9/11 panel faults 'failure of imagination'
http://www.suntimes.com/output/terror/cst-nws-probe22.html
The Sept. 11 commission concludes that a "failure of imagination," not governmental neglect, allowed 19 hijackers to carry out the deadliest terrorist attack in U.S. history. The panel calls for an intelligence overhaul to confront an al-Qaida organization intent on striking again.
While faulting institutional shortcomings, the bipartisan report being released Thursday does not blame President Bush or former President Clinton for mistakes contributing to the 2001 terrorist attack, Bush administration officials familiar with the findings said.
The report, which is the culmination of a 20-month investigation into the plot that killed nearly 3,000 people in New York, Washington and Pennsylvania, describes the meticulous planning and determination of hijackers who sought to exploit weaknesses in airline and border procedures by taking test flights.
A surveillance video that surfaced Wednesday shows four of the hijackers passing through security gates at Washington Dulles International Airport shortly before boarding the plane they would crash into the Pentagon. In the video, the hijackers can be seen undergoing additional scrutiny after setting off metal detectors, then being permitted to continue to their gate.
White House officials and congressional leaders were briefed on the panel's findings, and Bush was to receive a copy just before the 11:30 a.m. EDT release Thursday on the commission's Web site and in bookstores.
The president, bracing for a report that will be sharply critical of the government's intelligence-gathering, said Wednesday he looked forward to reading it. He also said his administration was doing everything possible to combat terrorism, a major theme of his re-election campaign.
"Had we had any inkling whatsoever that terrorists were about to attack our country, we would have moved heaven and earth to protect America," Bush said. "I'm confident President Clinton would have done the same thing. Any president would."
Richard Clarke, former counterterrorism czar in the Clinton and Bush administrations and now an ABC consultant, said on the network's "Good Morning America" the commission avoided controversy. "To get unanimity they didn't talk about a number of things, like what effect is the war in Iraq having on our battle against terrorism. Did the president pay any attention to terrorism during the first nine months of his administration? The controversial things, the controversial criticisms of the Clinton administration as well as the Bush administration just aren't there."
"What they didn't do is say that the country is actually not safer now than it was then because of the rise in terrorism after our invasion in Iraq."
One administration official said the 575-page report concludes that Bush and Clinton took the threat of al-Qaida seriously and were "genuinely concerned about the danger posed by al-Qaida," but didn't do enough to stop the terrorist organization headed by Osama bin Laden.
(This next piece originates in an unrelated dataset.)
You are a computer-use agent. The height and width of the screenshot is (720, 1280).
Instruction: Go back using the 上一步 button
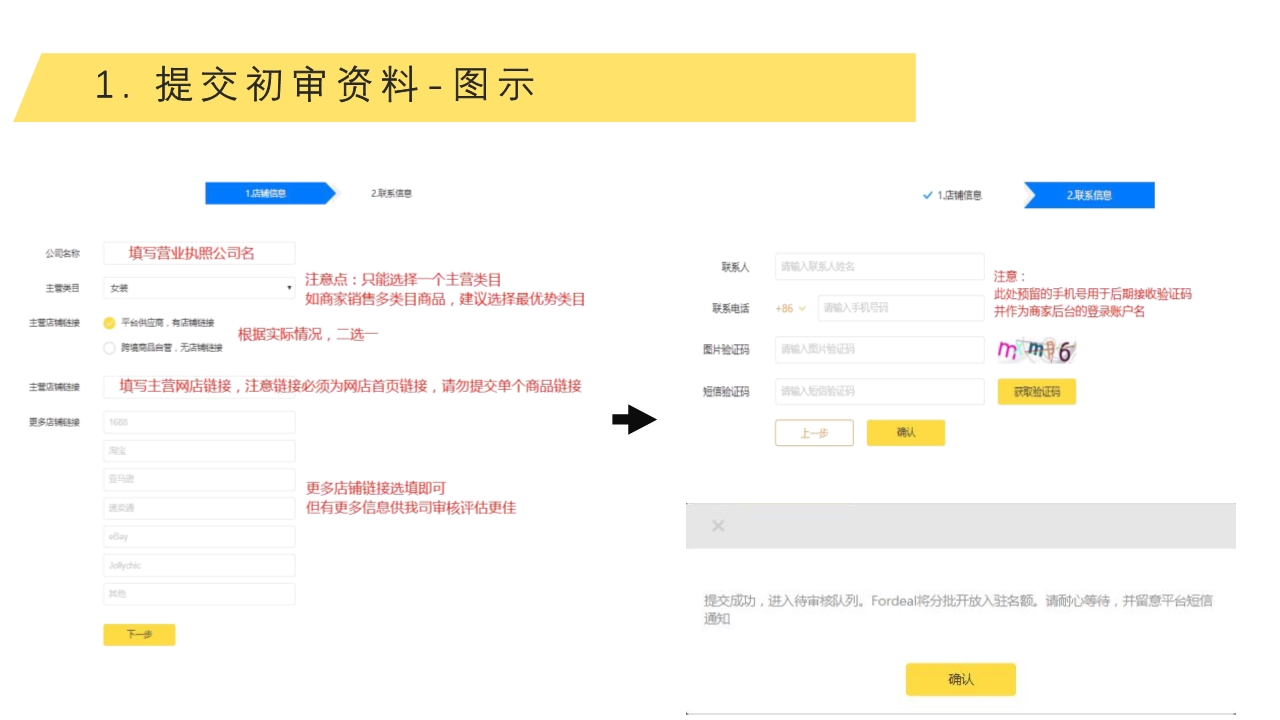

There was a "failure of imagination" to provide either Bush or Clinton with new options-- particularly military approaches-- to deal with al-Qaida, the official said. There also was a failure to adapt to the post-Cold War era, and people just kept trying the same kinds of things that didn't work, the official said.
While administration officials offered a preview of the report, their summary was far from a complete accounting of the commission's findings.
Less than four months before the presidential election, the commission's work already has ignited partisan debate over whether Bush took sufficient steps to deal with terrorism in the first year of his administration.
As expected, the report will propose a national counterterrorism center headed by a new Cabinet-level national director of intelligence. The director would have authority over the CIA, FBI and other agencies, while congressional oversight also would be strengthened.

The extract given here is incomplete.